Now, as I search for a way to do this in R, imaging my horror on stumbling upon this syntactical nightmare. Being involved with computing gets you used to difference syntax systems. For example, I know that the SQL-like “WHERE Name=’Rob’ AND Home=’London'” looks like “AND(A$2$=’Rob’,A$3$=’London’) in Excel. But you get the feeling that, as computer languages beging to be able to claim some maturity of design, some kind of basic tenets of language syntax would begin to emerge. (Note that, were Excel to be designed today, there’s no way the developers would opt for the AND(A,B) tomfoolery.)
So, to lag in R, I have to do this:

plm(Name ~ Score, lag(Score=2,c(2,3)))

Try getting your head around that! Score for readability of code? Nought! Score for being able to remember how to do this next time I want to? Nought point nought!
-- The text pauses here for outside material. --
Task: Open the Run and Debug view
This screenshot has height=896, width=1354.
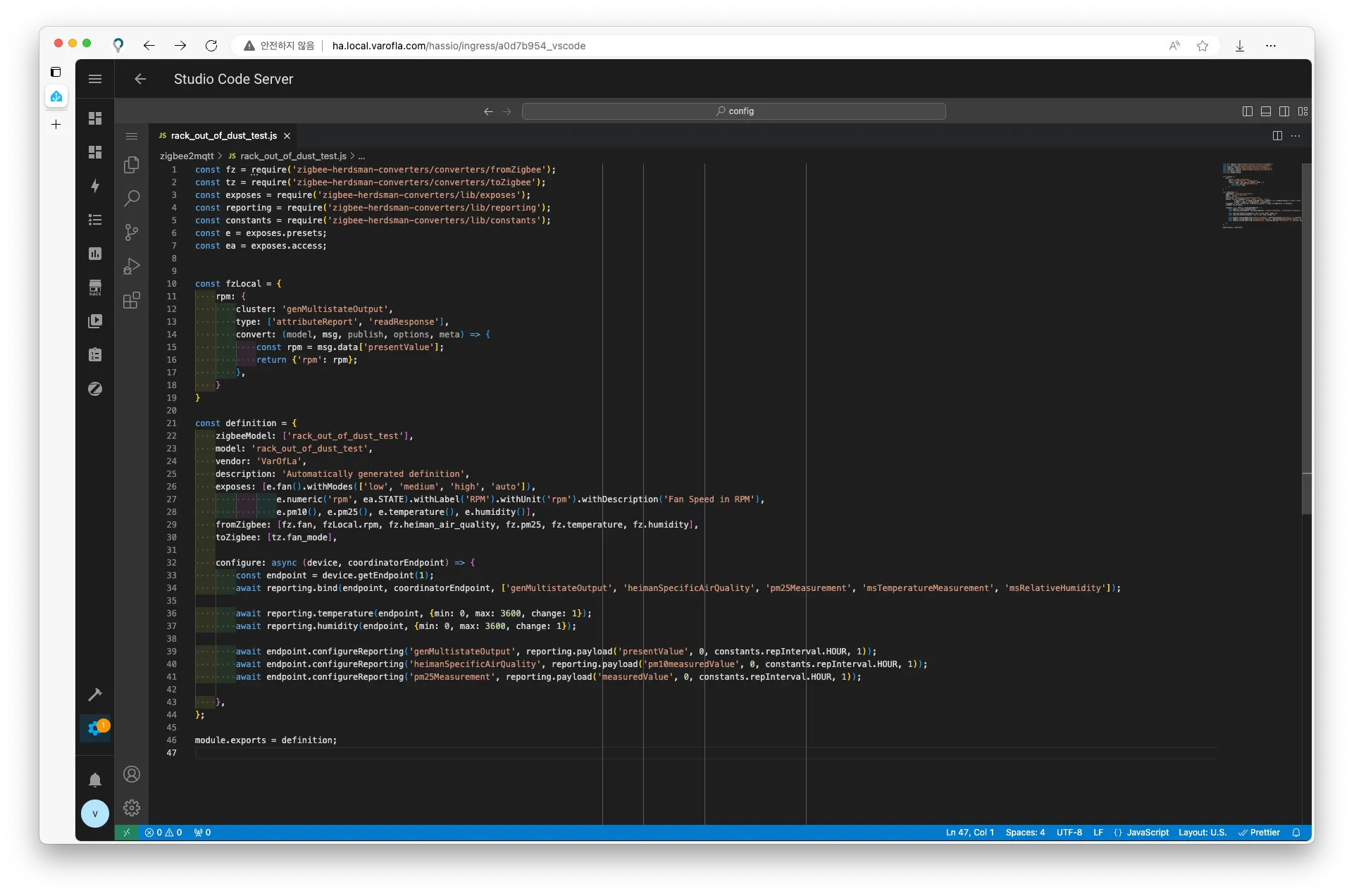Action: pos(132,266)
Ah, the joys of community-developed software.

Advertisement

Learning about panel data in R

So far so simple in terms of reading data into the R environment (I’m using the wonderful RStudio by the way). Download a little library, run about 5 lines of code and, boom, my PostgreSQL view is available as a data frame in R. Easy peasy.

library(package=RPostgreSQL)
library(package=plm)
## Load the PostgreSQL driver
drv <- dbDriver("PostgreSQL")

## Open a connection
con <- dbConnect(drv, host="xxxxxxxx",dbname="xxxxxxx",user="xxxxxx",password="xxxxxx")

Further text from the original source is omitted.